Optimizing Databases

Saturday, 30 January 2010 10:35
User Rating: / 0

Database tuning is the process of improving database performance by minimizing response time (the time it takes a statement to complete) and maximizing throughput the number of statements a database can handle concurrently per second).

Tuning is a team exercise - collectively performed by DBAs, database designers, application designers and database users, based understanding of the database. Tuning both depends on and impacts the following:

Database performance becomes an important issue in the presence of

In general, most database systems are designed for good performance. The best improvements can be achieved in the initial design phase but sometimes not enough information is available about the characteristics of a database. Later, altering a large database in production use can be expensive and practical considerations put constraints on what can be changed.

Tuning can make the difference between a query taking milliseconds or minutes or even more to execute.

Imagine that the customer table in sakila database contains information about 500,000 customers and city table contains another several hundred rows:

SELECT cu.customer_id AS ID, CONCAT(cu.first_name, _utf8' ', cu.last_name) AS name, a.address AS address,
 a.postal_code AS `zip code`, a.phone AS phone, city.city AS city, country.country AS country, 
IF(cu.active, _utf8'active',_utf8'') AS notes, cu.store_id AS StoreID
FROM customer AS cu JOIN address AS a ON cu.address_id = a.address_id JOIN city ON a.city_id = city.city_id 
 JOIN country ON city.country_id = country.country_id
WHERE country LIKE 'U%' AND city REGEXP '[A-L]*';

Without appropriate indexes, the database system may take a long time completing this query due to massive joins. More on query tuning and indexing in another lessson.

Improving Application Design

A SQL statement or transaction can be written in different ways to perform the same task - some good and some not so good. Smart Database systems automatically rearrange SQL queries for performance via query optimization. In doing so, the database system query optimizer uses information such as table sizes, indexes available, and the distribution of data.

However, a query optimizer may not be able to optimize poorly written SQL code best understood by the application writer.

If some queries are known to require more processing time than others, an application may be rearranged to run those at a no-load or low-load time.

Range queries (ones that search for values within a range) can be slower than exact match queries. Also, join and nested queries, and queries that use clauses such as the DISTINCT and ORDER BY clauses can be slow.

A large number of simultaneous users can slow down response time if the system does not have enough memory or processor cycles or if the transactions conflict heavily.

Using Non-Normalized Tables To Eliminate Joins

As we have seen in another lesson, normalizing tables eliminates data redundancy and the associated data consistency problems. However, to improve performance, databases are sometimes use normalized tables to store redundant data to avoid or eliminate joins.

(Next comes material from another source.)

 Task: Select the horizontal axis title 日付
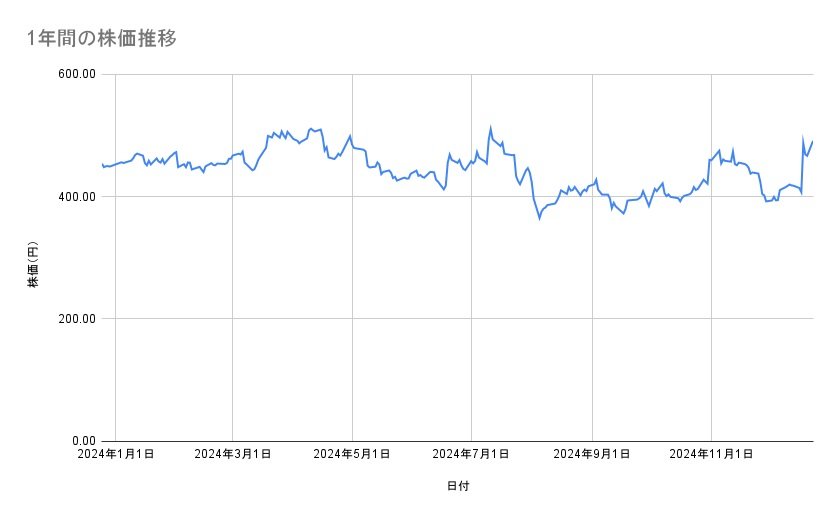[x=458, y=486]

Here are two examples of reading film with categories:

Code Sample: OptimizeDB/Demos/Normalized-Film.sql

SELECT title, description, rating, c.name as category
FROM film f
JOIN film_category fc USING (film_id)
JOIN category c USING (category_id);
Code Explanation

Normalized access via film_category and category.

Execution of this query may be slowed down by the two joins. This often-used query can now be written with no join as:

Code Sample: OptimizeDB/Demos/Non-Normalized-Film.sql

SELECT title, description, rating, category_name as category
FROM film_detail f;
Code Explanation

No joins are needed as category name is stored along with film in the Non-normalized table film_detail.

Precomputing Queries

Frequently executed queries requiring a fair amount of fetching can be precomputed and their results stored in the database. This will reduce both disk I/O and query processing times.

Storing pre-computed summary data in the database can significantly improve performance on frequently used queries, such as maintaining counts, sums and related updates.

Here are two examples of reading film with stock count:

Code Sample: OptimizeDB/Demos/Count-On-Demand.sql

SELECT film_id, title, count(inventory_id) AS in_stock
FROM film JOIN inventory USING (film_id)
GROUP BY film_id
HAVING in_stock > 3;
Code Explanation

Film inventory is always fetched fresh from database, requiring a join and a GROUP BY.

Execution of this query may be improved by eliminating both joins and aggregation-on-demand as:

Code Sample: OptimizeDB/Demos/Pre-Computed.sql

SELECT film_id, title, in_stock
FROM film_detail
WHERE in_stock > 3;
Code Explanation

Film count in stock is stored with the film.

The updates to inventory will be automated using triggers on the inventory table.

The results need not be stored in existing tables. One may create new tables or even materialized views.

Warning: The performance-gain benefits of removing the joins and pre-computing must outweigh the cost of altering the table, any extra storage, maintaining redundant data consistently and other limitations of non-normalized tables such as loss of cardinality.

The tradeoff is between a slight performance degradation during inserts and changes to orders and a significant performance improvement in summary information queries.

Materialized Views

Creating materialized views or pre-created result sets can be beneficial if computing this data involves joining large tables with very dynamic and loose matching criteria, very common in web applications these days via custom-search forms.

A database supporting materialized views will automatically update the views to incorporate relevant changes made to the base tables. Some smart systems perform these changes incrementally, leading to considerable reduction in update processing.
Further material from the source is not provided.